UA tests help medical practitioners diagnose the cause of recurrent kidney stones and monitor people with gout. UA also acts as an alarm that triggers inflammation as an immune response.

“Variation in UA concentration could indicate physiological diseases such as gout, hyperuricemia and hypertension, as well as psychological conditions such as anxiety and depression,” Wu said in a press note. “Recent studies report the physiological diseases associated with abnormal UA levels affect approximately 1%-4% of the world’s population and cost more than $20 billion in annual medical expenditures. The psychological conditions associated with abnormal UA levels impact 8.74% of the U.S. population and cost $33.7 billion in related medical expenses annually.”

Drawbacks of Typical UA Monitoring

Despite well-established clinical practices for measuring UA levels in blood (used for monitoring metabolism and nutrition), shortcomings remain. 

“The intrusive nature of collecting blood and the delay between sample collection and analysis are major hindrances, especially to personalized remote treatments like flare-up prevention and just-in-time nutrition control,” Wu said. “Monitoring UA levels in sweat samples has the advantages of being non-invasive and offering real-time results.” 

READ MORE: Wearable Sensors Detect Respiratory, Cardiac Symptoms

Still, current wearable sensors used to measure UA levels in sweat have limitations, including complicated fabrication processes, sophisticated instruments, expensive raw materials and unsatisfactory performance, note the researchers. 

“The UA levels in the sweat of a healthy human are significantly lower than the UA levels in blood. This means sensors must have superior limits of detection,” Wu said. “Additionally, continuous monitoring requires intimate contact between the UA sensor and human skin, which imposes further requirements for the wearability of the sensors.”

Flexible UA Sensors

The researchers reported that advanced technologies such as wearable sensors can address these shortcomings.

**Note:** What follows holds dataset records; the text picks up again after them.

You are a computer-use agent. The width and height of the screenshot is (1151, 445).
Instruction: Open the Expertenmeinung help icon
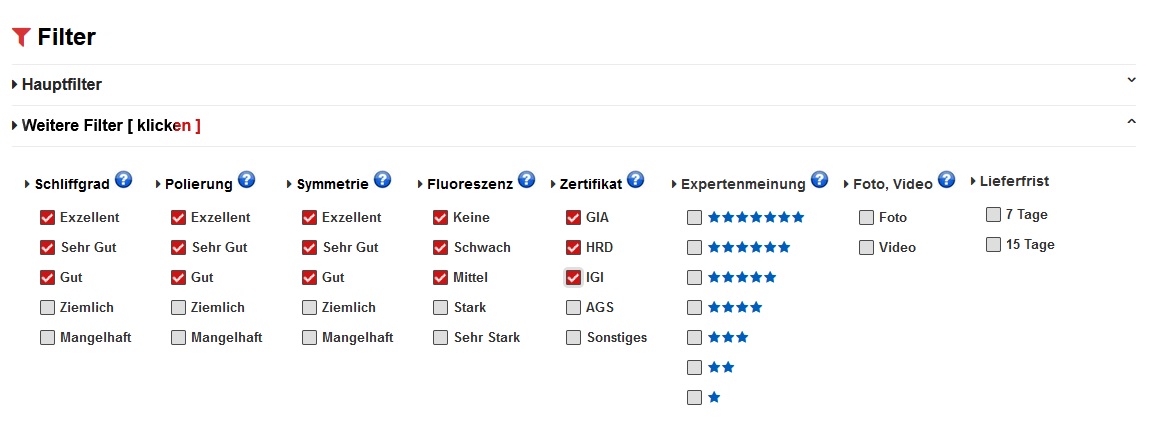(x=820, y=181)
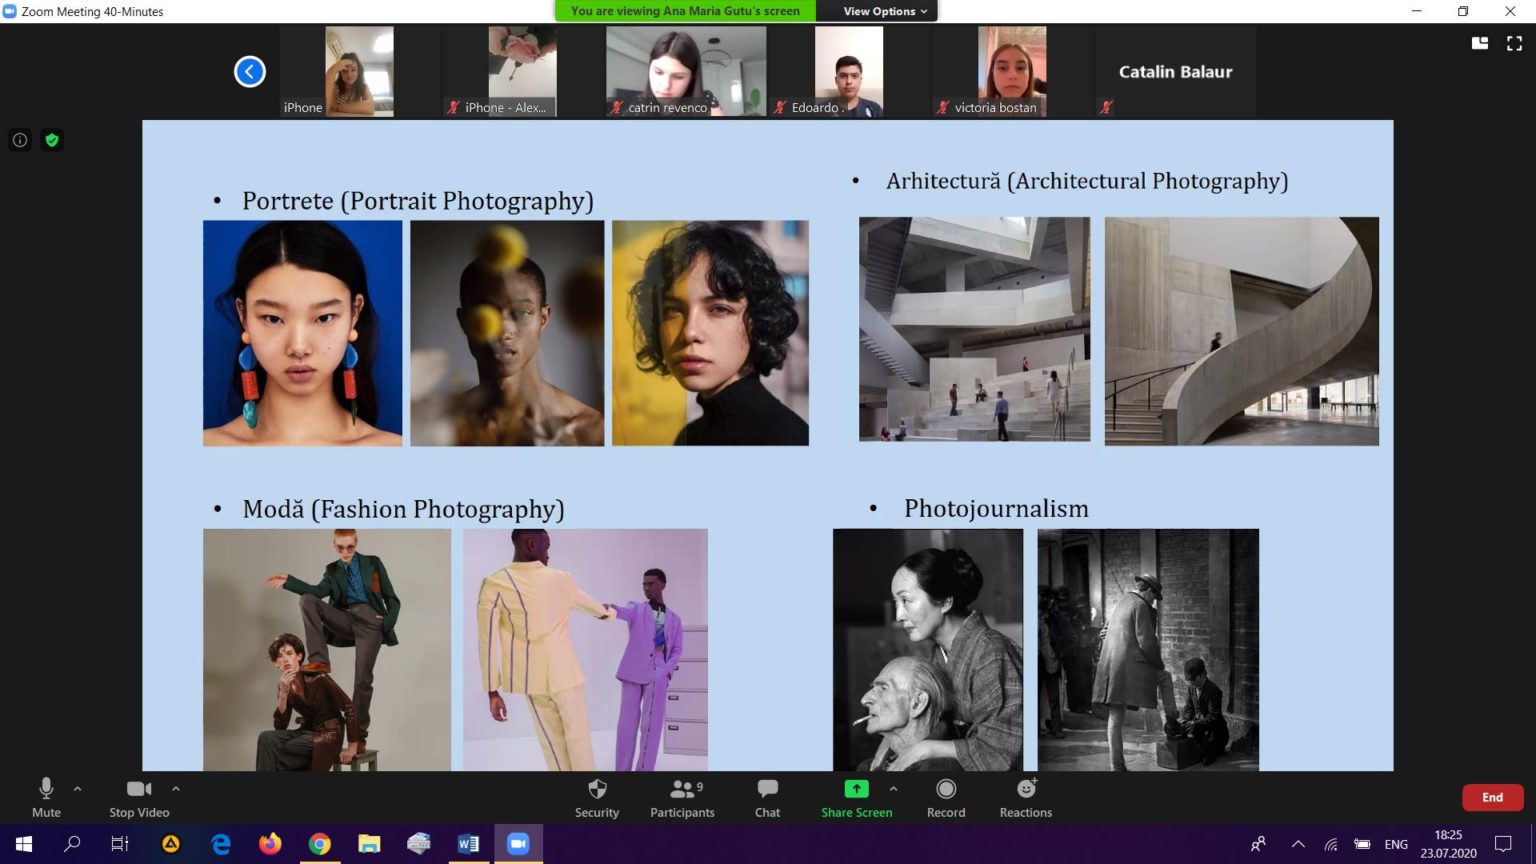
Task: Select victoria bostan's video thumbnail
Action: 1012,71
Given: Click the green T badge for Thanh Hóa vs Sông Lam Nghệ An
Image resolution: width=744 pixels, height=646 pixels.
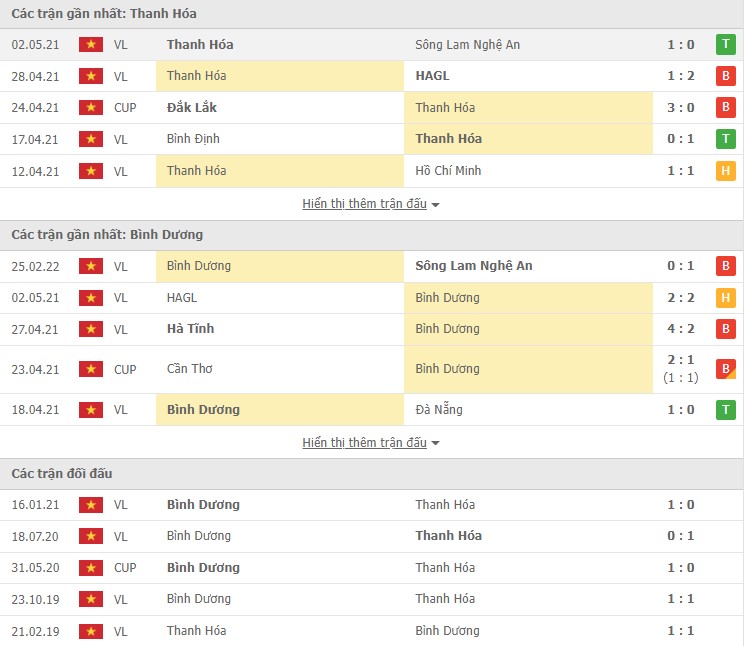Looking at the screenshot, I should click(725, 45).
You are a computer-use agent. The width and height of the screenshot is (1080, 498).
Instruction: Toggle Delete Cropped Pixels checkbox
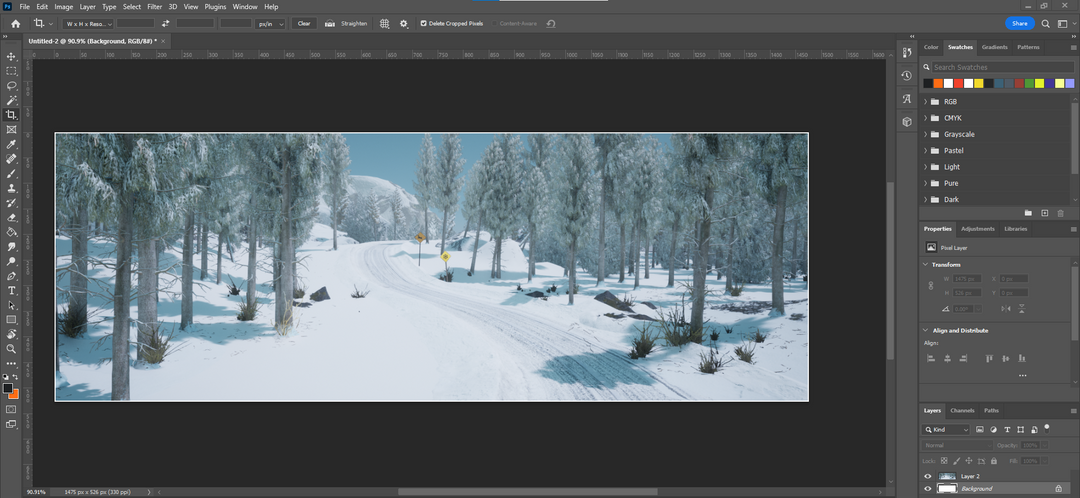[x=423, y=23]
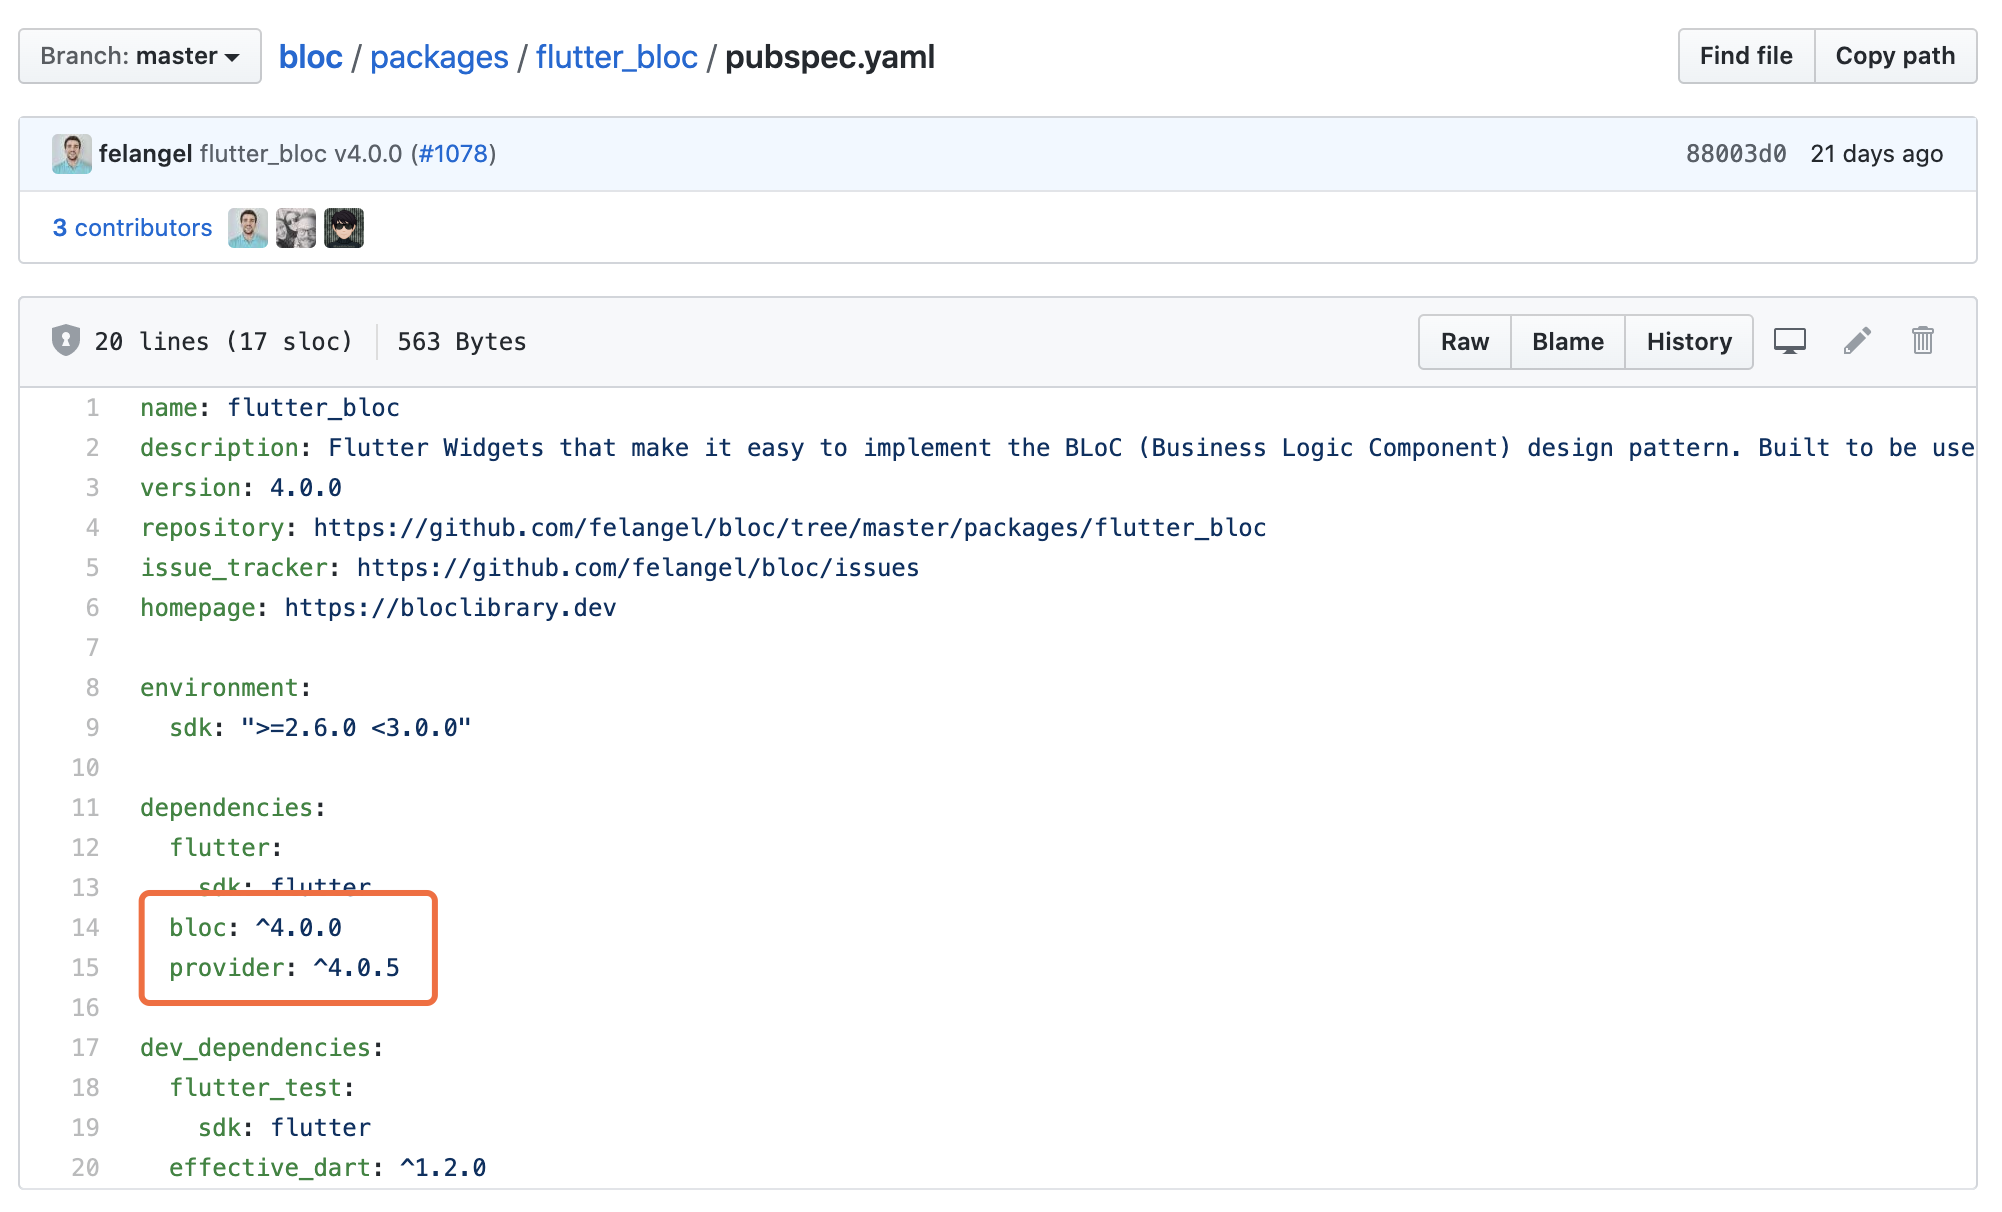Open commit hash 88003d0
2002x1212 pixels.
tap(1735, 154)
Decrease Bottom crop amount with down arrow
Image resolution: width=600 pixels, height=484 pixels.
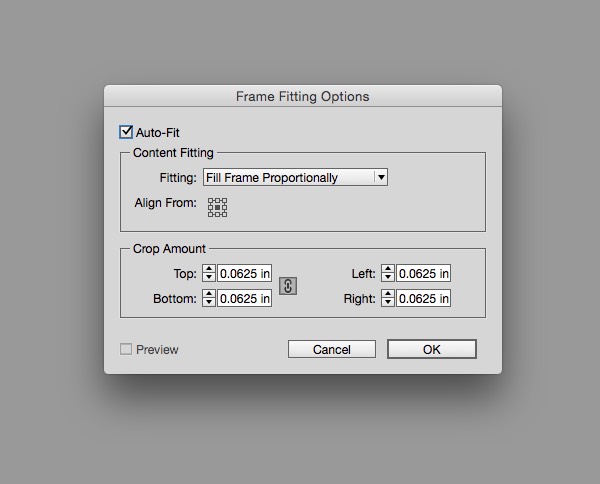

The authors reported that their EPICS devices could achieve “a fourfold enhancement in the UA sensing performance with a small compressive strain (−0.9%), boosted by piezo-electrocatalysis during the electrochemical oxidation of UA on the surfaces of mechanically deformed ZnO nanorods.”

READ MORE: R&D Spotlight: Stretchable, Flexible Li-Ion Batteries are a Natural Fit for Wearables

The EPICS devices exhibited a superior sensitivity that outperformed all reported flexible electrochemical UA sensors, according to the researchers, who have tested EPICS at Purdue University’s Flex Lab since the summer of 2021.

“Our design allows the possibility of non-invasive monitoring of UA with a boosted performance by otherwise wasted mechanical energy, such as that from the human body,” noted the authors. 

Sensor Innovation Patent Application

Wu and his team have applied for a patent to protect the intellectual property through the Purdue Innovates Office of Technology Commercialization

They also reported that the fundamental piezo-electrocatalytic principles can be extended to other piezoelectric materials with catalytic properties. They noted that the technology is applicable for high-performance sensing uses in the biomedical, pharmaceutical and agricultural areas.

The research team will conduct additional testing to validate the on-body sensing of EPICS and to evaluate the sensor’s performance over time.